[[ Data in this exercise open ]]

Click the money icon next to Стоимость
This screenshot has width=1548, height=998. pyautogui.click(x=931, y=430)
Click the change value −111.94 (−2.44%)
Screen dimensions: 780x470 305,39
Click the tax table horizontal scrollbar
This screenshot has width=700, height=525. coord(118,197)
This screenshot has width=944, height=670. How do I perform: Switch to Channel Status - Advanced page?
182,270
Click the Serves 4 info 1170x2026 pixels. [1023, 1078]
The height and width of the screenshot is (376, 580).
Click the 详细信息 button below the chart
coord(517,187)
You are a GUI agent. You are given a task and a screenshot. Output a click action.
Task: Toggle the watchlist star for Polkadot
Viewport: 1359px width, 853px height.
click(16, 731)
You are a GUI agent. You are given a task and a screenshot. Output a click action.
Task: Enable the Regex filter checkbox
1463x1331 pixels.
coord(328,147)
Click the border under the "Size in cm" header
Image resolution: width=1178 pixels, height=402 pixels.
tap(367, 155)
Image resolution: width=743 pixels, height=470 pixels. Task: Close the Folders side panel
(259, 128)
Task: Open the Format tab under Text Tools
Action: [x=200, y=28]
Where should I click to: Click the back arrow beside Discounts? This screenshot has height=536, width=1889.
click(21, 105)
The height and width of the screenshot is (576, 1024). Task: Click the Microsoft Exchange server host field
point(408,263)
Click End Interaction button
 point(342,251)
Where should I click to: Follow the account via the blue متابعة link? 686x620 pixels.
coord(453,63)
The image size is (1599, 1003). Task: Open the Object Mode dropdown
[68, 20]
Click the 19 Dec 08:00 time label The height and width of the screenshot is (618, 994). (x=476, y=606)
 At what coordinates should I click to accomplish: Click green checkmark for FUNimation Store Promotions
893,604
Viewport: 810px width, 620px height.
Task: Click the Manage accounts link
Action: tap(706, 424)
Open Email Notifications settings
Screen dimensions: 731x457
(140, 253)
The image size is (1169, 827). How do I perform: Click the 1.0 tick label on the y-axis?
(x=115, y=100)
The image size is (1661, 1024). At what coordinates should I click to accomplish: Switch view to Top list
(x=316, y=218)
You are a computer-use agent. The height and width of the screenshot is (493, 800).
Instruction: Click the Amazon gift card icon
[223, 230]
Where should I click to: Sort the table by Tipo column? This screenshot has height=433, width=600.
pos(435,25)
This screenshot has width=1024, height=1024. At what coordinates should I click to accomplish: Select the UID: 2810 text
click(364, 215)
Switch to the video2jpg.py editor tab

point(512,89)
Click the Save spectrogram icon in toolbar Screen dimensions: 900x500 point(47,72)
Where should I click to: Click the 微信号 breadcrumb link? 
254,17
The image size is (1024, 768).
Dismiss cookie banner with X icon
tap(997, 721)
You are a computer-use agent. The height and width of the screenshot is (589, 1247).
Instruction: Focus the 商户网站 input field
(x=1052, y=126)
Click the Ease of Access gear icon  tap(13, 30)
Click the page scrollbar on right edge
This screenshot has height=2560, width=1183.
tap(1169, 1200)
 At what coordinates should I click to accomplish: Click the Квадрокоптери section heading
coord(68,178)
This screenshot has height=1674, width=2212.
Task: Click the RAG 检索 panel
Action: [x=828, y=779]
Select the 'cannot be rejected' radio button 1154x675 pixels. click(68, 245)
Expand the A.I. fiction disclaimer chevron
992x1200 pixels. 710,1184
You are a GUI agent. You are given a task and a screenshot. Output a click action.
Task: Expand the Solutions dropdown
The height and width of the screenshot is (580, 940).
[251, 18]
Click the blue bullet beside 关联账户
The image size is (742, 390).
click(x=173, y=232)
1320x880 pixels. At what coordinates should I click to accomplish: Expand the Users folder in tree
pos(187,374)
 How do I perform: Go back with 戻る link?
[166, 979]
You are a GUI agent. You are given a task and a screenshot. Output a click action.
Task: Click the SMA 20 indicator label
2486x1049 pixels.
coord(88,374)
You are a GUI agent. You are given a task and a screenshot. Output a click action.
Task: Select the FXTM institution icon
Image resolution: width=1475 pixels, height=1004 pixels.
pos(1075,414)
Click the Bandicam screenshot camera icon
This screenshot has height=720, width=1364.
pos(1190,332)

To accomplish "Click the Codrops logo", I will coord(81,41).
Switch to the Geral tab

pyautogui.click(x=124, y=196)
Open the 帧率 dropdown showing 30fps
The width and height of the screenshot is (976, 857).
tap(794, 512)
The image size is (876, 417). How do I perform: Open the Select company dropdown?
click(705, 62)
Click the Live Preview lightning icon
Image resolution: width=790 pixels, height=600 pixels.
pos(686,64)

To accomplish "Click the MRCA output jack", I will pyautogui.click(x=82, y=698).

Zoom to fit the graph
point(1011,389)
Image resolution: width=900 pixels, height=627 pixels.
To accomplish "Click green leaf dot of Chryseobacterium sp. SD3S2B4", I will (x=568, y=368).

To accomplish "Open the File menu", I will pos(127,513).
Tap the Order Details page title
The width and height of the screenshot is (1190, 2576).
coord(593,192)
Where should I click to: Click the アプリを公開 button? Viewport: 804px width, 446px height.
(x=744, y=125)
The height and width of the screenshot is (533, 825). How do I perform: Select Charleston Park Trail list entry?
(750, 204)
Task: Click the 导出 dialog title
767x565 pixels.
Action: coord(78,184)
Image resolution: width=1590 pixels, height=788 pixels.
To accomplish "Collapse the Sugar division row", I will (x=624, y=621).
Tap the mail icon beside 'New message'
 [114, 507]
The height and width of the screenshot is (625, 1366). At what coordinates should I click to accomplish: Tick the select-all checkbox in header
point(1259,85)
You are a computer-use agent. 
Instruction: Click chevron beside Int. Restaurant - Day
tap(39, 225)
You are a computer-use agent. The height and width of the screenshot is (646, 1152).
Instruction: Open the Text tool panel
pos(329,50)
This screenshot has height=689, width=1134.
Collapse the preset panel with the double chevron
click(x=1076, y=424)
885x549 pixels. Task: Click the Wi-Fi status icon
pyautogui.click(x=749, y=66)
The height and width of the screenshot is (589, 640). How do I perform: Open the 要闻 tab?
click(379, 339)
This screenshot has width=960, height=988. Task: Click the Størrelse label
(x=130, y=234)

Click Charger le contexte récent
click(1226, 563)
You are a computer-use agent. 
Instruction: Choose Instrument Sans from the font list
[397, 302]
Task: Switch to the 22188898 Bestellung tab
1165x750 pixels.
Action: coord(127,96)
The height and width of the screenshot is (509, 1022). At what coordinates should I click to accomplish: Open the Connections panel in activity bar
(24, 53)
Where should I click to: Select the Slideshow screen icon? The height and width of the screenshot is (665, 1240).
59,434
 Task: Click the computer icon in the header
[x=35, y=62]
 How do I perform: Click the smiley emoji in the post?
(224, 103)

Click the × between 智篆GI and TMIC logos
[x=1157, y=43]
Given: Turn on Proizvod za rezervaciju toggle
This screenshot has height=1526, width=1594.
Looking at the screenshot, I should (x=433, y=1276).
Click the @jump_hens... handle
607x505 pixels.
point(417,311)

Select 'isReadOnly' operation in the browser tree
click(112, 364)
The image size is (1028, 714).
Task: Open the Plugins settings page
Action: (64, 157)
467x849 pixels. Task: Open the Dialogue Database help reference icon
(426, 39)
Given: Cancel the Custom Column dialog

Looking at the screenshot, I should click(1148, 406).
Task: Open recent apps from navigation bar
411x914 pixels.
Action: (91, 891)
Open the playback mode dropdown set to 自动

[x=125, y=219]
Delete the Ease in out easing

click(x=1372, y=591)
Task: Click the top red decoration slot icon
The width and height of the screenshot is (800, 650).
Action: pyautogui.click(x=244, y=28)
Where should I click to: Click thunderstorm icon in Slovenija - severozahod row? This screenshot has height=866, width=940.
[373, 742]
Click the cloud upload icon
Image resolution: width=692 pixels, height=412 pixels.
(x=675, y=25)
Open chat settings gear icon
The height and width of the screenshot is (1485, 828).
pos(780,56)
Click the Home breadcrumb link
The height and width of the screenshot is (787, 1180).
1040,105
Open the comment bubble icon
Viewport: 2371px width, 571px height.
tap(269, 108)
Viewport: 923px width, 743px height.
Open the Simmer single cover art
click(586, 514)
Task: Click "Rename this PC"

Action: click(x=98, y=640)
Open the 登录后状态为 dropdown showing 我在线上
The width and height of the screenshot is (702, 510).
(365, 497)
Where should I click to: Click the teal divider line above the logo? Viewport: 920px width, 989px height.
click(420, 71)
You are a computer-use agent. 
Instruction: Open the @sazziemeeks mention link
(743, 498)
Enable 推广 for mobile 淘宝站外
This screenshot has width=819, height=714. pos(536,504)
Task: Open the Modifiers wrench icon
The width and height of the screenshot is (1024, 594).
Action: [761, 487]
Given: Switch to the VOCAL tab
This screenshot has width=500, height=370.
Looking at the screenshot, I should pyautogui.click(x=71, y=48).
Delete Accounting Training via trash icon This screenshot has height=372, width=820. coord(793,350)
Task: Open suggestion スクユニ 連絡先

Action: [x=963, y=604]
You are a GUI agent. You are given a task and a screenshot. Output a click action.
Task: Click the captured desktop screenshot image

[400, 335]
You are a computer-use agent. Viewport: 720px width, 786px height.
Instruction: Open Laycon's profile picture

[[ Data in this exercise closed ]]

Aim of the exercise: Look through the entries and return each line that has the word "gear" in it.

Your response:
Click the Ease of Access gear icon  tap(13, 30)
Open chat settings gear icon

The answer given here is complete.